When it comes to investing one’s hard-earned money, one should think twice before making a final decision. While many people love to invest in equities, it comes with a risk and is not suitable for those with a no-risk appetite. Those who look for a better return with zero risk, often end up investing in the Public Provident Fund (PPF). Public Provident Fund is one of the safest investment avenues as it comes with no market risks and triple tax benefits. In the PPF, the principal invested, the interest earned and the maturity amount – all are exempt from tax.
However, these benefits come with a maximum upper limit – one can only invest up to Rs 1.5 lakh per year in the PPF for 15 years. An investment of more than Rs 1.5 lakh per year is not permitted under this instrument.

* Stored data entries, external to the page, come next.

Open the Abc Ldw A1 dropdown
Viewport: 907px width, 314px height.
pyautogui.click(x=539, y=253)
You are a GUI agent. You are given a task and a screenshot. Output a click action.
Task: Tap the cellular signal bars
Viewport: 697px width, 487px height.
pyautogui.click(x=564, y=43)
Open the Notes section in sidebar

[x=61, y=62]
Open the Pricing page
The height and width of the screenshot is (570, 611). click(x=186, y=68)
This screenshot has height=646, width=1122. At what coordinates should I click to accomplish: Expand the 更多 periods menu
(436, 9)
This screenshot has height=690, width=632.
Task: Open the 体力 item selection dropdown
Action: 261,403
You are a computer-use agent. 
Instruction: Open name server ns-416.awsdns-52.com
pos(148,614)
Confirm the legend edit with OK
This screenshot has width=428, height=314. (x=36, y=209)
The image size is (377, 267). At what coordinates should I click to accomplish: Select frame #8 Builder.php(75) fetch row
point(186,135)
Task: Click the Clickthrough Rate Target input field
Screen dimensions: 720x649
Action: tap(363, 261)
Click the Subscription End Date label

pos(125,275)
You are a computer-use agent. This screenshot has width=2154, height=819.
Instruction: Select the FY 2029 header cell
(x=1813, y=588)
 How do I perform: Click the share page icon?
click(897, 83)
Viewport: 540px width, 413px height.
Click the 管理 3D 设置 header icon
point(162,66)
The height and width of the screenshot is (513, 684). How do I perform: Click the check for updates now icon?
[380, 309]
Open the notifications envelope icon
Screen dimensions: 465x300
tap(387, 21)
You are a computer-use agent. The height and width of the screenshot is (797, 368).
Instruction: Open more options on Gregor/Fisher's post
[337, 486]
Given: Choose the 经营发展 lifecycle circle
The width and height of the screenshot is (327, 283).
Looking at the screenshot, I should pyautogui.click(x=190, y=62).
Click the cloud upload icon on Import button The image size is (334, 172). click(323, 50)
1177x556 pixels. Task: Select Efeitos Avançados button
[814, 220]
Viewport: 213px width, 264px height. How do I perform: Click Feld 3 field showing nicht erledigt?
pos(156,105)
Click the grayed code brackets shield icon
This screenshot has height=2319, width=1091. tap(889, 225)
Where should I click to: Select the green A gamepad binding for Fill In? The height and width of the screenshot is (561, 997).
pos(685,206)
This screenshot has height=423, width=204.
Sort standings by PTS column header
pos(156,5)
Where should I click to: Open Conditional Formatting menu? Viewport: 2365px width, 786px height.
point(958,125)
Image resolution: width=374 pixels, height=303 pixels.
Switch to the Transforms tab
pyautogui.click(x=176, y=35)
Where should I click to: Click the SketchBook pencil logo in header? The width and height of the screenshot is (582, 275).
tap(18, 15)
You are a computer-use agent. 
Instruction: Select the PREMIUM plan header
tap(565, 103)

Also, since the investment appetite of every individual varies from each other, the PPF can be a good risk-free option even for those who could not afford to invest a large amount.
If a person can invest Rs 100 per day or Rs 3000 per month for 15 years in the PPF, he will be getting Rs 9,76,370 at the current prevailing rate of interest of 7.1 per cent.
However, a minor increase in the investment amount can take the maturity amount to over Rs 10 lakhs. Say if a person invests Rs 3080 per month for 15 years, he will get Rs 10,02,407 at the rate of 7.1 per cent.
However, one should be mindful that the PPF interest rate is subject to change and may vary based on the quarterly announcements made by the Ministry of Finance. It is also to be noted that the interest on the investment amount is determined based on the lowest amount available in the account between the fifth day’s closing and the end of that month.
(Disclaimer: Online PPF calculators have been used for this article. Readers are advised to make an informed decision before investing money.)